As children, our lives change dramatically on a daily basis. Think about it: one day, tired of just crawling on the floor, we are able to start walking! Surely our infant psyches are puzzled when, unannounced and uninvited, teeth begin to painfully assert themselves in our little mouths.
Later, those very same teeth begin to loosen and fall out without warning. We learn to read, to write, to navigate the long hallways of our elementary school. And just when all of that starts to feel like old hat, we’re thrust into the hell of junior high and the chaos of adolescence.

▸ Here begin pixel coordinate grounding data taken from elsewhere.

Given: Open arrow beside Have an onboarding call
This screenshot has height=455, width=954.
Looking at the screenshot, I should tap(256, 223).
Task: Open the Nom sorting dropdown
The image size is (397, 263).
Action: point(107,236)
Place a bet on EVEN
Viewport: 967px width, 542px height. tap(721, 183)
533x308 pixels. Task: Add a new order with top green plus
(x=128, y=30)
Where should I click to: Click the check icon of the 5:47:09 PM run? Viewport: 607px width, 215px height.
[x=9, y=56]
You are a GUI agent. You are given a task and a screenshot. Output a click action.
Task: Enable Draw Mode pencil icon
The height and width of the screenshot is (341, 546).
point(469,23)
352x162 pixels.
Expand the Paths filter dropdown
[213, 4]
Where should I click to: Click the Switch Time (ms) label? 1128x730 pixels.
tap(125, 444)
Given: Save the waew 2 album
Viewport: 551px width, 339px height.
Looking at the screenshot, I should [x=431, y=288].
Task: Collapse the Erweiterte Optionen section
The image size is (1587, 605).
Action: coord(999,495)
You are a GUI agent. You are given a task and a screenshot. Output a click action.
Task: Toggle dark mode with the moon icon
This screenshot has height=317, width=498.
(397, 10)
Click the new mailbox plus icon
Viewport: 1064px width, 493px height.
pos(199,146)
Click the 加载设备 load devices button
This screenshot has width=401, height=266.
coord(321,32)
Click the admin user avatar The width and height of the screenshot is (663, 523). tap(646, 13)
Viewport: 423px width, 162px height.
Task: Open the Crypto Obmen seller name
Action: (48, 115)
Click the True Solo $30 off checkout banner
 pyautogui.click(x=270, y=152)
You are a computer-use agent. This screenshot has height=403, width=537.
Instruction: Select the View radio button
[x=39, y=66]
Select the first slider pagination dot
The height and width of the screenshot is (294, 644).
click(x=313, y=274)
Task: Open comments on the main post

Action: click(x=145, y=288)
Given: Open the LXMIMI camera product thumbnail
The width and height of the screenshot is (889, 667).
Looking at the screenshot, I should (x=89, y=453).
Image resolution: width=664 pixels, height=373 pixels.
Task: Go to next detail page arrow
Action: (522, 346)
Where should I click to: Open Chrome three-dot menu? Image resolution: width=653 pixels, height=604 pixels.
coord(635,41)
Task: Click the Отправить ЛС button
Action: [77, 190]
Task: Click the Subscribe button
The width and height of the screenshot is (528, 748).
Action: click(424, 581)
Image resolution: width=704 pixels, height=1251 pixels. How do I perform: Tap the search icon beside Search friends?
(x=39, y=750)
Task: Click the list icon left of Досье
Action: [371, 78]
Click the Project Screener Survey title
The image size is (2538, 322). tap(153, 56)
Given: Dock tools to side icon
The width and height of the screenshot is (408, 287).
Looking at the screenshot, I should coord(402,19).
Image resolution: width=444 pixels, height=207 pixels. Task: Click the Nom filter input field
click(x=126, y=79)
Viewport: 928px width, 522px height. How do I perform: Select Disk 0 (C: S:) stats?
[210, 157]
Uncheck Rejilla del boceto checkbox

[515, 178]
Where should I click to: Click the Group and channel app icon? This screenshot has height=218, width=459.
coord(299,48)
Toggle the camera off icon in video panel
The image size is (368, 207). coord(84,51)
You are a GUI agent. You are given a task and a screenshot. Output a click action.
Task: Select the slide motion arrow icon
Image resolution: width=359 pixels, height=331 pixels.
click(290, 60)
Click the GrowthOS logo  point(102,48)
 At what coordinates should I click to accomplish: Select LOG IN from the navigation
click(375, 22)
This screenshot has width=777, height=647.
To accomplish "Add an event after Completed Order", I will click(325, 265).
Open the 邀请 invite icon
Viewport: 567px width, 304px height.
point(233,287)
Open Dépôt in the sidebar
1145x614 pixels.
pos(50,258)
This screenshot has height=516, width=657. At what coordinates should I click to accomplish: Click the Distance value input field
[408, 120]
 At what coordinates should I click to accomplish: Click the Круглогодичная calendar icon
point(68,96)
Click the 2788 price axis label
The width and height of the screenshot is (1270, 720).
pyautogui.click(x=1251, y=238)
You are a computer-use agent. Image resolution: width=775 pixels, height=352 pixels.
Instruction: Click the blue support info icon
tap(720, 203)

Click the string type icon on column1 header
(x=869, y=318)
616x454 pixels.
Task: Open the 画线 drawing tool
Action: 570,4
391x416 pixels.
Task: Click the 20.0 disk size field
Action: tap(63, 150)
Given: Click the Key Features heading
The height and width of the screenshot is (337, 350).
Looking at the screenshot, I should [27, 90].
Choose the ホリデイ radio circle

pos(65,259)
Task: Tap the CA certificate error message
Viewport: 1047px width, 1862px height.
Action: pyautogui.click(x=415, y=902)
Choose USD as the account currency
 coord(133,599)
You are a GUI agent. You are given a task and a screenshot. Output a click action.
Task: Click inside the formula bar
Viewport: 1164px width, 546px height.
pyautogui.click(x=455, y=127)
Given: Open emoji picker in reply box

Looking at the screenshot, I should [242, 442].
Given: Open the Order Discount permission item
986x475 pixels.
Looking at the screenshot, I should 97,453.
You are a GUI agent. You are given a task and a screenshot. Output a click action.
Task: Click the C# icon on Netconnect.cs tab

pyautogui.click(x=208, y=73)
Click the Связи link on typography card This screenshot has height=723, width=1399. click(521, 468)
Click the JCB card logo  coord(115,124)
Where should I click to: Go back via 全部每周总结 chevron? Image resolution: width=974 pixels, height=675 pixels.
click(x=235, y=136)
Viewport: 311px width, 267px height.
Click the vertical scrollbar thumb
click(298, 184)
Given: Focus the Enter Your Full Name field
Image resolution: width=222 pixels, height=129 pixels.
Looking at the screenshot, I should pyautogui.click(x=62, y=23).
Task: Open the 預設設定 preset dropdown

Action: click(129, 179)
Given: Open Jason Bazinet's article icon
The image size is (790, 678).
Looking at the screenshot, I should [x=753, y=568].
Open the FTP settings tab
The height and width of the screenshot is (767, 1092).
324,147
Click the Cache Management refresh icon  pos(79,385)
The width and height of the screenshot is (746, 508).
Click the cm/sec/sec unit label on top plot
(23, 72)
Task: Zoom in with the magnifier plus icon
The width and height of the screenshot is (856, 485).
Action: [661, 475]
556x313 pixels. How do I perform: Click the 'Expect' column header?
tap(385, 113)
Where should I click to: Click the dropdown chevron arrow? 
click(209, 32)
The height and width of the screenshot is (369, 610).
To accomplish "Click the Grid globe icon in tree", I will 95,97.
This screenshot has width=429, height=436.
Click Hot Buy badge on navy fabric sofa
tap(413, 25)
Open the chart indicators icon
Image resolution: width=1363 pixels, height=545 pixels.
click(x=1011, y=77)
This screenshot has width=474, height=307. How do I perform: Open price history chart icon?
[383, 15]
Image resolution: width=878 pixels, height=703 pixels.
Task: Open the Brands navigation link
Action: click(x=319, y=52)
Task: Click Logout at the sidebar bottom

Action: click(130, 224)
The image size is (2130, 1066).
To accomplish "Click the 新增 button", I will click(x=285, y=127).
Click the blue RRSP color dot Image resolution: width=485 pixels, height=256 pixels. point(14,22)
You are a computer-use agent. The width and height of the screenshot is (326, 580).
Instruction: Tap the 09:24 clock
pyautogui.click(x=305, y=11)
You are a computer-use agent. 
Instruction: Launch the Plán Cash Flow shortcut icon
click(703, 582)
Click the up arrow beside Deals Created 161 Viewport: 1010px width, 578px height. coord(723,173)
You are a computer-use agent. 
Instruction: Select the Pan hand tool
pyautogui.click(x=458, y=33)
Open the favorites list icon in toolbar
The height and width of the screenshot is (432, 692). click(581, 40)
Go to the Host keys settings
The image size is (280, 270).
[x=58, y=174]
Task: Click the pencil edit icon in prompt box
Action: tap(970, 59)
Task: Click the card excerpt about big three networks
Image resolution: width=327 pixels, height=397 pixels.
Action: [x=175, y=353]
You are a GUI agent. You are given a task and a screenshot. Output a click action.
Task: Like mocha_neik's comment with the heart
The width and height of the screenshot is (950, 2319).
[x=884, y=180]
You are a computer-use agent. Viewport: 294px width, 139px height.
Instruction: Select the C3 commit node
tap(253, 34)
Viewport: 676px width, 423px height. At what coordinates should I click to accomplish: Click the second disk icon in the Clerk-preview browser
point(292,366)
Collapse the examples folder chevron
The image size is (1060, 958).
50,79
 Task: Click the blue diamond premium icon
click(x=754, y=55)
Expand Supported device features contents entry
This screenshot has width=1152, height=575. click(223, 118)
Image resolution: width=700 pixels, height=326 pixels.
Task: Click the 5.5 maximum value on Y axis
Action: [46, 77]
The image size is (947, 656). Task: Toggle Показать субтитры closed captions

Growth is a by-product of drastic changes in our minds, bodies, and surroundings. From the moment we are born, we’re in a constant state of becoming. But somewhere along the way, we kind of lose the plot. Our minds, bodies, and surroundings don’t stop changing as we get older, yet in adulthood, most of us tend to react to change like this:
There’s something to be said for revisiting our childhood relationship to change. As children, surrender to change wasn’t so much a choice as it was a state of being. We just kind of muscled through transitions, knowing instinctively that what we were going through was just a phase.
Maybe what really scares us is the knowledge that life itself is just a phase. When loved ones move away, when we have to upgrade our reading glasses to a stronger prescription, when we outgrow a friendship, when our favorite restaurant closes, we’re reminded that everything–even we–must come to an end.
Yet this selfsame awareness of impermanence is exactly what imparts sweetness to our lives. Instead of resisting the inexorable mutability of life, we have the choice to remain curious. We can remind ourselves that, however painful it may be, change provides us with an opportunity to become wiser, kinder, and funnier.
And when all else fails, we can comfort ourselves with the knowledge that we never have to go through junior high again.